In my latest analysis report, “Fake Hungarian Government Email Drops Warzone RAT”,  I discussed a fake Hungarian government phishing email that drops the Warzone RAT. It does this using multiple intermittent .NET binaries that are increasingly obfuscated. While my report would be far too long if I attempted to describe all the reverse engineering techniques used during my analysis, but I still think they provide a great opportunity for learning. In this post, I will discuss one of these techniques: how I used the obfuscator itself to deobfuscate the strings in the binary. If you want to know more about the context, I recommend reading the analysis.

Problem statement

As explained in my previous report, the second stage of the malware was a .NET Dynamic-Link Library (DLL) that was unpacked to memory and executed by invoking one of its functions (sk41Ua2AFu5PANMKit.abiJPmfBfTL6iLfmaW.Y5tFvU8EY()). We were able to dump this DLL from memory using dnspy as a debugger. This DLL was originally called KeyNormalize.dll and it was obfuscated with an obfuscation tool called SmartAssembly. De4dot, a well-known deobfuscator, could resolve some of the obfuscation techniques used. However, it could not decode the strings in the binary. Since strings could be very useful in understanding what a program does—which is why threat actors try to hide them—it would be great if we could deobfuscate them. To do that, however, we face two challenges:

• Understanding how runtime decoding works.
• Implementing our own decoder.

Understanding the runtime decoding

When we start to look at the dumped KeyNormalize.dll at the function sk41Ua2AFu5PANMKit.abiJPmfBfTL6iLfmaW.Y5tFvU8EY(), which is the entry point of this DLL, we see the encoded strings in Figure 1.

We can see that the program creates strings using a Strings.Get() function that accepts some kind of integer value. To understand exactly what is happening here, we need to look at the Strings class. Note that this Strings ​​​​​​​class is part of SmartAssembly. We can start by looking at the constructor (Figure 2).

Here we see two things:

• The class implements some kind of caching.
• Data is loaded from the resource called ‘{d0d17239-57f1-4b72-b2aa-7b2e35d8851d}’ and after some transformation, it is saved in the Strings.bytes class attribute. Looking at this resource (Figure 3) is not too helpful because it is clearly encoded. And, it most probably contains the strings in an encoded format.

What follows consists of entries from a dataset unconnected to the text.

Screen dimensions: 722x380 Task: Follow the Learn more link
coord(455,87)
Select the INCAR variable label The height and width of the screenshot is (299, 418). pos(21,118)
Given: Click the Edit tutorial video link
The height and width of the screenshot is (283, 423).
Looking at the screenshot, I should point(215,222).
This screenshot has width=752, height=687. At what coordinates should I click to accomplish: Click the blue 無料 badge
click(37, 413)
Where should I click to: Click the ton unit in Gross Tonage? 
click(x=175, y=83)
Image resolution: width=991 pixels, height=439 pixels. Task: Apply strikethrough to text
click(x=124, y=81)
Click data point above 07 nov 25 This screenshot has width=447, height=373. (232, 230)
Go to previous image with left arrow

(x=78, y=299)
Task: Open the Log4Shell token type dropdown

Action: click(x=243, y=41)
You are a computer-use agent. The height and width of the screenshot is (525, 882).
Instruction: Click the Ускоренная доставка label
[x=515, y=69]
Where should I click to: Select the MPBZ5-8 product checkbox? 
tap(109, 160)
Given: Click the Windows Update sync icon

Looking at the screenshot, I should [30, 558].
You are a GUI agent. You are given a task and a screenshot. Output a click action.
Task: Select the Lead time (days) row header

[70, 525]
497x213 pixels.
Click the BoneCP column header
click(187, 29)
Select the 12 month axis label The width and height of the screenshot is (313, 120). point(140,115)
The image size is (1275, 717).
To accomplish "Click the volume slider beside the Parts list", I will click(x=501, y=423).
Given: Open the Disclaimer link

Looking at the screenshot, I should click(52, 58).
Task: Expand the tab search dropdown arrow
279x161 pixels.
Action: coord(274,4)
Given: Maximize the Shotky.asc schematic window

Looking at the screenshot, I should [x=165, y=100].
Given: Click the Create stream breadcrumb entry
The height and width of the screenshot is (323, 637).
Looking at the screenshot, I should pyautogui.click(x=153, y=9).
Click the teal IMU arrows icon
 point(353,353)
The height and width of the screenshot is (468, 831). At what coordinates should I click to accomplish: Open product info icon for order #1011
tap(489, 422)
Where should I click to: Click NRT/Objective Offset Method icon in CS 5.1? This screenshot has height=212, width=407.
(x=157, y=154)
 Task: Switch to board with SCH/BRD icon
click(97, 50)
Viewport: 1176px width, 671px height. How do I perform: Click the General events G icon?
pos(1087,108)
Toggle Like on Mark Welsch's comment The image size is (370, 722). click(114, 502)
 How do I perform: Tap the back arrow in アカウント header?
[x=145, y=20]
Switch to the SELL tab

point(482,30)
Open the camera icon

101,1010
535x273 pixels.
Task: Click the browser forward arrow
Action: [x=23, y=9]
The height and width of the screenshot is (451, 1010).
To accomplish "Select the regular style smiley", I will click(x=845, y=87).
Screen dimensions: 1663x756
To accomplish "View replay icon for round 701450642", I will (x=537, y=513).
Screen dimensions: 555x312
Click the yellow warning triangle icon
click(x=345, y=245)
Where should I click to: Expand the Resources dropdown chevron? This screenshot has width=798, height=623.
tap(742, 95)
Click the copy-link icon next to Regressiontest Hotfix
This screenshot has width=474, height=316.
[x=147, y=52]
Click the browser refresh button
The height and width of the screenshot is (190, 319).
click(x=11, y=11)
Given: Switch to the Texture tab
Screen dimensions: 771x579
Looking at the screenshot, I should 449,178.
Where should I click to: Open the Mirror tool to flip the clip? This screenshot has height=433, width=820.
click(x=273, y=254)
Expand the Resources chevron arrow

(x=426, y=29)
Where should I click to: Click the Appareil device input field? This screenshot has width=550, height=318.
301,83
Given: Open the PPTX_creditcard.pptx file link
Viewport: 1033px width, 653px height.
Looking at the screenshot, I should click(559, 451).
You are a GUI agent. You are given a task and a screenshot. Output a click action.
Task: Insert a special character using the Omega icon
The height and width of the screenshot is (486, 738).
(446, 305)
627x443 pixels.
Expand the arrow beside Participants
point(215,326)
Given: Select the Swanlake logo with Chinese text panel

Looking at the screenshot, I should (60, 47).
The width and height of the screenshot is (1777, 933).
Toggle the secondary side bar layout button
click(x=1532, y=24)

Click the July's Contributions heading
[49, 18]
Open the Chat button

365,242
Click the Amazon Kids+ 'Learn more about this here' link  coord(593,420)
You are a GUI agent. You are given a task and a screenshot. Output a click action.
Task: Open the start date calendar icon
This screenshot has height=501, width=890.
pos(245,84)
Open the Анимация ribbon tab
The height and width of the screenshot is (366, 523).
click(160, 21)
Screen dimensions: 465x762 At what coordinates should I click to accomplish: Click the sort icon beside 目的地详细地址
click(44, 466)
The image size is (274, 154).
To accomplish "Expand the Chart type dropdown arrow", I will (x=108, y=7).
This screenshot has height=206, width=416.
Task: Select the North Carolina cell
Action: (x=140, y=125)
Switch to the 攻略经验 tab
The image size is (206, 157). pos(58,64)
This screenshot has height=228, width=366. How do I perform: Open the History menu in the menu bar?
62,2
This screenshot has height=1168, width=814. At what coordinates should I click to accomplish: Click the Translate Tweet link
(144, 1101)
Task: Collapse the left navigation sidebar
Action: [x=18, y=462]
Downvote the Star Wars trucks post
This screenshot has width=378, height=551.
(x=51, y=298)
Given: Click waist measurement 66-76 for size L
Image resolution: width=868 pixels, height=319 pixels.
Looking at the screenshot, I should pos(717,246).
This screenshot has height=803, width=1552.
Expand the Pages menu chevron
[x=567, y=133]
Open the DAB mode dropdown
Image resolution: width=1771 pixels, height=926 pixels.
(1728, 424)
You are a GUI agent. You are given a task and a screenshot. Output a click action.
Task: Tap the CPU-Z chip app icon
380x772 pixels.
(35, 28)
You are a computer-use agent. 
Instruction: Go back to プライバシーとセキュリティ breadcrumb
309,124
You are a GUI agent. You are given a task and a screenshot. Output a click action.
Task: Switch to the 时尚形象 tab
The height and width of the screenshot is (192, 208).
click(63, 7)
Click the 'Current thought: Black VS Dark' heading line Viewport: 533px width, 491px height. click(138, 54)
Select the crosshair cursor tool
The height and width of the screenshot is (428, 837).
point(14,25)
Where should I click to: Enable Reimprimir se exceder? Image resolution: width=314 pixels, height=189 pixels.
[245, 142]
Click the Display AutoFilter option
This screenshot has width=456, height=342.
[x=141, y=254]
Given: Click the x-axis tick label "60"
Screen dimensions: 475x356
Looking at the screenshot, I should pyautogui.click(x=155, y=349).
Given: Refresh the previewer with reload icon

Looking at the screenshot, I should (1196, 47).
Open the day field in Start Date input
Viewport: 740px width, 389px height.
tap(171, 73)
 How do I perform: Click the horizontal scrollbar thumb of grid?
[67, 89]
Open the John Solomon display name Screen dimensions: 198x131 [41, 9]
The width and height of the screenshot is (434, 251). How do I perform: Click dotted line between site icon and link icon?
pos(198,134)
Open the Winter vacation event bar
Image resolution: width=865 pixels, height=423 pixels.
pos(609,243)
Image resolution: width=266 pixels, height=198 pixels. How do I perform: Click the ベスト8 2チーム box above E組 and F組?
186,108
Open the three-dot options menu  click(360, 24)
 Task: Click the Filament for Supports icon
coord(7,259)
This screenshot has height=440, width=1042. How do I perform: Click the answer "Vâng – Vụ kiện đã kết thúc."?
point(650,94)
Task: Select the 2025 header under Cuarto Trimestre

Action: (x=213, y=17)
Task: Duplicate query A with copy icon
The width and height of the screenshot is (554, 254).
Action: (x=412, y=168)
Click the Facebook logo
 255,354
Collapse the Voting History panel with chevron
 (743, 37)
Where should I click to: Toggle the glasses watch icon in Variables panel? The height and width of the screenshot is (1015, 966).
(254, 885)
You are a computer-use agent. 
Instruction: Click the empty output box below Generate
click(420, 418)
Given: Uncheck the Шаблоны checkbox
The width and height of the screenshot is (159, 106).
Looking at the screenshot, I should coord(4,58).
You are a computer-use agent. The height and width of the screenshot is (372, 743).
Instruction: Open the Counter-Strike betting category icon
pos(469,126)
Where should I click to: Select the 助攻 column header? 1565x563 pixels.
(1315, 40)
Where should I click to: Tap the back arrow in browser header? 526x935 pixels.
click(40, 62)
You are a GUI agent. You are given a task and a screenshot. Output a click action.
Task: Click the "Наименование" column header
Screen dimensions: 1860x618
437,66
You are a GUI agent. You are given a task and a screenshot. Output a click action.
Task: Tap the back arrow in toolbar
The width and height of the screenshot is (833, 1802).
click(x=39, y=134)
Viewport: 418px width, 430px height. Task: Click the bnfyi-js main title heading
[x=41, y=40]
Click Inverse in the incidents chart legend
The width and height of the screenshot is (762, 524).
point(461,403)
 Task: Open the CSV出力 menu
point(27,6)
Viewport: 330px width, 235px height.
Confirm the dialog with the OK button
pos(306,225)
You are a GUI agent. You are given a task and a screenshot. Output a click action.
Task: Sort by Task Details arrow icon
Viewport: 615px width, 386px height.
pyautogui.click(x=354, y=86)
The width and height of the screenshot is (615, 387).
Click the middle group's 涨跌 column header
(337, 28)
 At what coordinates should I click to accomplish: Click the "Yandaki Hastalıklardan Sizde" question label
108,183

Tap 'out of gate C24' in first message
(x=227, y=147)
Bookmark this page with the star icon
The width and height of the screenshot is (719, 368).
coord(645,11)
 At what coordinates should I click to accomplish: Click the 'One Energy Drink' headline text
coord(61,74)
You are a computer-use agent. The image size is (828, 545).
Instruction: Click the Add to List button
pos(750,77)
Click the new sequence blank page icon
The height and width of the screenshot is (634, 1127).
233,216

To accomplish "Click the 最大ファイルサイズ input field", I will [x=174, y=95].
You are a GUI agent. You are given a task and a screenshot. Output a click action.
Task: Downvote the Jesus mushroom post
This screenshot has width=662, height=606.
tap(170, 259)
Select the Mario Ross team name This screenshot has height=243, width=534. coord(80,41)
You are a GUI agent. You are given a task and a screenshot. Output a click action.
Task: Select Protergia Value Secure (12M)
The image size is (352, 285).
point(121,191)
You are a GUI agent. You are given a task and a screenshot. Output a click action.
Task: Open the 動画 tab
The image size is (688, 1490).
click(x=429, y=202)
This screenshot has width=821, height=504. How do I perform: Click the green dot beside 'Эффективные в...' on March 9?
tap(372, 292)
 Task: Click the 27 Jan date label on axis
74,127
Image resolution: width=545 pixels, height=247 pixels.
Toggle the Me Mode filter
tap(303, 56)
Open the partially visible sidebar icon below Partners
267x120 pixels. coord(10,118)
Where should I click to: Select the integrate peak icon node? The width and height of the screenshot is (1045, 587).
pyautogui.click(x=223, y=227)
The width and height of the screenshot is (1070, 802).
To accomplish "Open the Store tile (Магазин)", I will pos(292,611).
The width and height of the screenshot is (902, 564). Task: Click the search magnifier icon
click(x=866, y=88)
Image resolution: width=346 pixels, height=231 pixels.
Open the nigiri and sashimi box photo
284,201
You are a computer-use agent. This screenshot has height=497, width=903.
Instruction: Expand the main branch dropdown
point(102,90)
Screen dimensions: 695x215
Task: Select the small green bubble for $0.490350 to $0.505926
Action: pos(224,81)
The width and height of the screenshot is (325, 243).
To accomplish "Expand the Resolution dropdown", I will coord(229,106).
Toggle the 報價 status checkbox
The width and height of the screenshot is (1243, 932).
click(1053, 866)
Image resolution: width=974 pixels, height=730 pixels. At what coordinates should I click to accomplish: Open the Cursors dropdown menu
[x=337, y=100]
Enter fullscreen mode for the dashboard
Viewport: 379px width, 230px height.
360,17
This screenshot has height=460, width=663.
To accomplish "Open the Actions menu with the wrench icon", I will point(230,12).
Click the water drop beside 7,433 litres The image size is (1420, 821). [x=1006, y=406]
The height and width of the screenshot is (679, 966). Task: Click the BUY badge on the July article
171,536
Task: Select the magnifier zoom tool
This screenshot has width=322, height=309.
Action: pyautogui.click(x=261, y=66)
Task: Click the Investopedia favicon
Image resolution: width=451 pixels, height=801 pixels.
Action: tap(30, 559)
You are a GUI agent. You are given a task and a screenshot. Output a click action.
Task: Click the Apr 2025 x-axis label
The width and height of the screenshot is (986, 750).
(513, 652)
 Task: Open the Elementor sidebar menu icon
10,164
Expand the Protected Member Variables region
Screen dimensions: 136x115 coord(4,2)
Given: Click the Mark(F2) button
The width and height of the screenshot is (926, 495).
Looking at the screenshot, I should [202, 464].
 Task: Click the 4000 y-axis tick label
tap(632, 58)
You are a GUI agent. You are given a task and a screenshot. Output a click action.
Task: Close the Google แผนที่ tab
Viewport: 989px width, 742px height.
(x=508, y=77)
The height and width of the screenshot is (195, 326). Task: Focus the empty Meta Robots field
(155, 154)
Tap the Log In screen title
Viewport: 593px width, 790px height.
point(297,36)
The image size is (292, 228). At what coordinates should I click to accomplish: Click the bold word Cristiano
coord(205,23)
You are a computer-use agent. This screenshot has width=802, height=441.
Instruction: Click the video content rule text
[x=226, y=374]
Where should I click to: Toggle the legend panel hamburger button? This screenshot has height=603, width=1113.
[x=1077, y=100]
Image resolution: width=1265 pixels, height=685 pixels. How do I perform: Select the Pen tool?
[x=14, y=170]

Let’s continue the analysis with the Strings.Get() class (Figure 4). 

A simple function first transforms the stringID. Then, depending on whether caching is used, it either calls Strings.GetFromResource() or Strings.GetCashedOrResource(). . We can ignore caching and navigate to GetFromResource(), shown in Figure 5.

First, we can see that it loads the data from the Strings.bytes attribute, which contains data from the resource. Then comes some kind of data manipulation, which we luckily don’t have to understand. At the end, base64 conversion and string encoding are performed, which results in the final string returned in the result variable. This is the end of string decoding. Let’s see what noteworthy information we recovered:

• The encoded strings are in the resource {d0d17239-57f1-4b72-b2aa-7b2e35d8851d}.
• There is caching, but we can ignore it.
• It is really just an encoding, there is no cryptography or any secrets involved. Thus, nothing can stop us from recovering the strings.

The reason we don’t need to understand exactly how the encoding works is that we are going to turn the table on SmartAssembly and use its own Strings class against it to recover the strings. I have used this technique often, both in malware reverse engineering and penetration testing. Often, when an application manipulates data or makes some kind of complex transformation, we can use the code in the application to recover the data. This works especially well with encryptions and encoding, where we can use the program’s own implementation of decryption/decoding functions to recover the data that was supposed to be hidden. Luckily with threat actors, we don’t need to worry about protecting intellectual property.

Implementing the decoder

As mentioned, we are going to use SmartAssembly’s code against itself. There are various ways to do this, such as using reflection from Powershell, importing the whole DLL and calling its functions, or simply copy-pasting the code.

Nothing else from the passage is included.